Here are couple of excerpts, reproduced here with permission from David Tracy.
Charts & Uses
In representing quantitative data, it is best to use charts. Not only are charts intuitive for your audience to quickly grasp, but they’re also a lot more pleasing to the eye than just a table of values.
However, it is equally as important to know what charts work best for what types of messaging. If you use a chart incorrectly, it may be misleading and lead your audience to draw inaccurate conclusions.
The table below breaks down the most common forms of charts mapped against different types of data comparison. Use this as a reference guide in selecting a chart for visual enhancement.
Now, let’s discuss each data comparison type (i.e. the columns) in more detail.

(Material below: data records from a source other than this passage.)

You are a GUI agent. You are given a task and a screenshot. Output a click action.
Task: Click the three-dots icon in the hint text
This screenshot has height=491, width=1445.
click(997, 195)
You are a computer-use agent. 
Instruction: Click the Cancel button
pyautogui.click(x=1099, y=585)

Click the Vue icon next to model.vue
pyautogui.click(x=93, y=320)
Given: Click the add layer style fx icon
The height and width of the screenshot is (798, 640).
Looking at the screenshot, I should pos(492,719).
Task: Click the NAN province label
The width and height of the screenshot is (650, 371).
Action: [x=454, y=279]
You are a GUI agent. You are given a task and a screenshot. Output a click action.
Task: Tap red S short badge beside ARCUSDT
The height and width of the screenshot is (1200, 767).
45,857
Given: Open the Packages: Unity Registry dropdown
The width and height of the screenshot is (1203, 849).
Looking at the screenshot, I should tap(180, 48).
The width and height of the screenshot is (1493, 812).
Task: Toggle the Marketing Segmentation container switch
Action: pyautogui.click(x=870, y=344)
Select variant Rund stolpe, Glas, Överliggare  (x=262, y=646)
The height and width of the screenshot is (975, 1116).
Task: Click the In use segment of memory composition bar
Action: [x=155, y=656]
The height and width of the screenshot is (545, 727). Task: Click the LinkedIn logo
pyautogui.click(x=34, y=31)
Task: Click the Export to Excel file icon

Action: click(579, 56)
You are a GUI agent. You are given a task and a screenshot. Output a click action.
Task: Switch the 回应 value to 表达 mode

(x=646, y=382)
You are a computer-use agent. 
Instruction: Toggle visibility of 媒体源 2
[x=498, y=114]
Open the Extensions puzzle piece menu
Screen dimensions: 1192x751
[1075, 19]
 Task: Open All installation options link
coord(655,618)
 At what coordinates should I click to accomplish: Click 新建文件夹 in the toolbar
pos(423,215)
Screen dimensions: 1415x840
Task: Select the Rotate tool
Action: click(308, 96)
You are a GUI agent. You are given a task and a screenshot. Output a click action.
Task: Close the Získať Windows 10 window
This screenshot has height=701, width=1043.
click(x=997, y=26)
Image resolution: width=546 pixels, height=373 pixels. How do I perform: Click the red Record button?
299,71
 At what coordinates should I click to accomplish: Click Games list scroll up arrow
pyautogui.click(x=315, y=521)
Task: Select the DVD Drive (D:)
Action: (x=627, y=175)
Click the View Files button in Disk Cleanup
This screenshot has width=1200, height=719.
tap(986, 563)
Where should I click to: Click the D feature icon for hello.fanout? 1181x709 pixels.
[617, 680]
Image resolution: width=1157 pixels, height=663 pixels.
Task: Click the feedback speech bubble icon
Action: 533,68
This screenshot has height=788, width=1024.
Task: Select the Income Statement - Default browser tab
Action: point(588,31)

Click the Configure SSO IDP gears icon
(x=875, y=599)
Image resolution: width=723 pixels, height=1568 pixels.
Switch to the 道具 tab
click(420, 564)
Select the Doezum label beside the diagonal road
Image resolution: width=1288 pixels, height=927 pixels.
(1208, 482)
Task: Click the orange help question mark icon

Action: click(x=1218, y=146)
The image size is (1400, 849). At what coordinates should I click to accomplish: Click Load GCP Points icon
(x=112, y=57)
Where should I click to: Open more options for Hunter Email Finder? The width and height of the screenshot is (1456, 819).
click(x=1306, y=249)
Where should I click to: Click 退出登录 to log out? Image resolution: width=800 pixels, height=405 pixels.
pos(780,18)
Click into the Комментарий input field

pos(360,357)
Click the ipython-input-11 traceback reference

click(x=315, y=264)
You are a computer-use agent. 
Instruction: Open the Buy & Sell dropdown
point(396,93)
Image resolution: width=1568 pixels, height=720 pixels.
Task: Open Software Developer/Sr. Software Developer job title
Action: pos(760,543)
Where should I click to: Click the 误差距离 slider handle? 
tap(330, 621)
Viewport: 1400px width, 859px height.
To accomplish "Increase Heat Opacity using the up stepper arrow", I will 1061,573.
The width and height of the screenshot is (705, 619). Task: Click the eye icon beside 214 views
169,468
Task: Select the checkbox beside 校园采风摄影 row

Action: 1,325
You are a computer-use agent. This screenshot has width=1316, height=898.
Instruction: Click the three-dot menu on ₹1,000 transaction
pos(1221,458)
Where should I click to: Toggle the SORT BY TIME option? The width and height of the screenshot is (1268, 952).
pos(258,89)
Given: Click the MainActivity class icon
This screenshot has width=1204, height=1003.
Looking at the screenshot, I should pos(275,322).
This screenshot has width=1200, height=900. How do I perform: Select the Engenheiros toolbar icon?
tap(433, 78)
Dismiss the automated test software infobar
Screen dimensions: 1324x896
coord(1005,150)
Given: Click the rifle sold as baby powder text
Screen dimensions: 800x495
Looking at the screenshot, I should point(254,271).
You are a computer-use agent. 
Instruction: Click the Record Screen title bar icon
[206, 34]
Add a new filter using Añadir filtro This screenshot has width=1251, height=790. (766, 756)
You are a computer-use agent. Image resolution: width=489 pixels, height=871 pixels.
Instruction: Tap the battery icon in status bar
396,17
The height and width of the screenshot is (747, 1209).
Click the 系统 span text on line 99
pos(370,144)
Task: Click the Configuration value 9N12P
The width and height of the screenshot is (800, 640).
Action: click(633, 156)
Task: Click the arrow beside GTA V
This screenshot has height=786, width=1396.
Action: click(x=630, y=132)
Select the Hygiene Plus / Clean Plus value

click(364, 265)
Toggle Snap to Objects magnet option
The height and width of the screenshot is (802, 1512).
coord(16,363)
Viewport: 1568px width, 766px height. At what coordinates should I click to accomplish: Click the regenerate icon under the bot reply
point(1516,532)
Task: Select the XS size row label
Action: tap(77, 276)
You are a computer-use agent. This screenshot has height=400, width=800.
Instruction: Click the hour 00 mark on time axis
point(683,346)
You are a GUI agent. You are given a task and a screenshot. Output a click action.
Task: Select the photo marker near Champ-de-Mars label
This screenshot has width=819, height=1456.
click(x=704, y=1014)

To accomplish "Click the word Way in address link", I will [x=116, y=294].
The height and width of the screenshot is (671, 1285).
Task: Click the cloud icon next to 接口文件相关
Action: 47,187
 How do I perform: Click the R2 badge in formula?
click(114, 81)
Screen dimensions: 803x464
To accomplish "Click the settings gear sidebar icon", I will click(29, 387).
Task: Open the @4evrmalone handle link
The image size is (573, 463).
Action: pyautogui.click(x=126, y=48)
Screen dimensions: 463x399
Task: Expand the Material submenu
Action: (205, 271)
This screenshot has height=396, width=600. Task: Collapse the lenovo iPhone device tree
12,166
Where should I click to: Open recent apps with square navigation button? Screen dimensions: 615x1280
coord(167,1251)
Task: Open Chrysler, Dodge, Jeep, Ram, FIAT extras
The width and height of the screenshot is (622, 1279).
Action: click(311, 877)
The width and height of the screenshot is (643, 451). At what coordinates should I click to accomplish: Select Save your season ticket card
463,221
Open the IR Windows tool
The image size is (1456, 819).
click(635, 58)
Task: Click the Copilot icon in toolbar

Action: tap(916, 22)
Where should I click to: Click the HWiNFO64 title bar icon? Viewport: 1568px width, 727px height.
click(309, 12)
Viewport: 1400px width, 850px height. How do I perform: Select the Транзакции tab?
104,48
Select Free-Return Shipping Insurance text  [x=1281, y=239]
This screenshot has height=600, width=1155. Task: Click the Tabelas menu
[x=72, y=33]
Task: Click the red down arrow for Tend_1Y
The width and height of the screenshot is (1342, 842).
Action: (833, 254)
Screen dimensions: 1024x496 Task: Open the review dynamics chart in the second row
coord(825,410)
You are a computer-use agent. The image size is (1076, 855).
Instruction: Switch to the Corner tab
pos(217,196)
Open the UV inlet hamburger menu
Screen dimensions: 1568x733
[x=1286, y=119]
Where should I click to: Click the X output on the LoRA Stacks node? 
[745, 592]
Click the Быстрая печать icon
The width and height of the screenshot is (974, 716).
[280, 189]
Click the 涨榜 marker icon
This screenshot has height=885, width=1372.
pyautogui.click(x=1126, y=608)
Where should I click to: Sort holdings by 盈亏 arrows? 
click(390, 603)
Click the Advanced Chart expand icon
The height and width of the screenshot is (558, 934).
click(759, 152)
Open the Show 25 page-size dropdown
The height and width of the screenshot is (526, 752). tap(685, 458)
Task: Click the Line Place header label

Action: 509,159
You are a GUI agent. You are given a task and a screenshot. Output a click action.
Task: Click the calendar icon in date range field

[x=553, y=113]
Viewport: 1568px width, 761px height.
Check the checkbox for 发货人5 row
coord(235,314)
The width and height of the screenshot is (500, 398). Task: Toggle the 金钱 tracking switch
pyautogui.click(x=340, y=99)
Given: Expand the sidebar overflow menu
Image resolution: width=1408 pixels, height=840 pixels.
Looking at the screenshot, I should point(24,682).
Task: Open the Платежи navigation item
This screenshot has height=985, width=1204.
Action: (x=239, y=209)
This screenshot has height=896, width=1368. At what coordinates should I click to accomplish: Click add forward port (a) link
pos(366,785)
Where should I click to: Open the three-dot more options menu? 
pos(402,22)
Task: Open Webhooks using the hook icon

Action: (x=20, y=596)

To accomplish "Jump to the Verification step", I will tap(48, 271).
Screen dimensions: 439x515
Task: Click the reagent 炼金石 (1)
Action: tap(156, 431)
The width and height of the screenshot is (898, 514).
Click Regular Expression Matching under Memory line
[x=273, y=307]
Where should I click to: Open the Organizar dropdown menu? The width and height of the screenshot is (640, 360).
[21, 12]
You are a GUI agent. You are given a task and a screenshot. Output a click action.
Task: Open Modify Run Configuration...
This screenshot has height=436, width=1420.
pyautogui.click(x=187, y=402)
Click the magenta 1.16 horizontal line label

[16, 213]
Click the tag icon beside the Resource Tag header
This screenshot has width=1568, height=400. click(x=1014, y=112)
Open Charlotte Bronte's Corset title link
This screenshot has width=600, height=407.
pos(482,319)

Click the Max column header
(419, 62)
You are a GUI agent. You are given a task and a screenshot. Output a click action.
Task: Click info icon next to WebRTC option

There are 4 commonly used charts to depict composition:
1. Stacked Columns
These are bar charts, where the segments/bars for each column add to the total height. The most important segment goes at the bottom of the column. You can add dashed lines between segments to emphasize comparison. State the absolute value at the top of each bar.
2. Pie Chart
Use a pie chart if you only have a single data series. Unless your purpose is to show fragmentation, use a maximum of 5-6 segments. Lump the smaller segments into a catch-all bucket, such as “Other.” Order your segments from largest to smallest, with the exception of ‘Other,’ which goes last. Start at 12 o’clock and go clockwise.
3. Waterfall Chart
This is one of the most graphic ways to demonstrate the change from one position to another, to provide a breakdown of an aggregate number into its components, or to show a change in position. It is most frequently used as a descriptor of the causes of financial change. However, it can be just as effective as a conceptual representation of any change.
4. Mondrian Graph
This is similar to the stacked columns, except it is stretched both vertically and horizontally to occupy the whole space in the chart. Its strength lies in the visual impact of the largest areas, which represent the most significant parts of the universe. Some great uses for a Mondrian include market maps, post-merger portfolio analysis, trend analysis, and substitution analysis.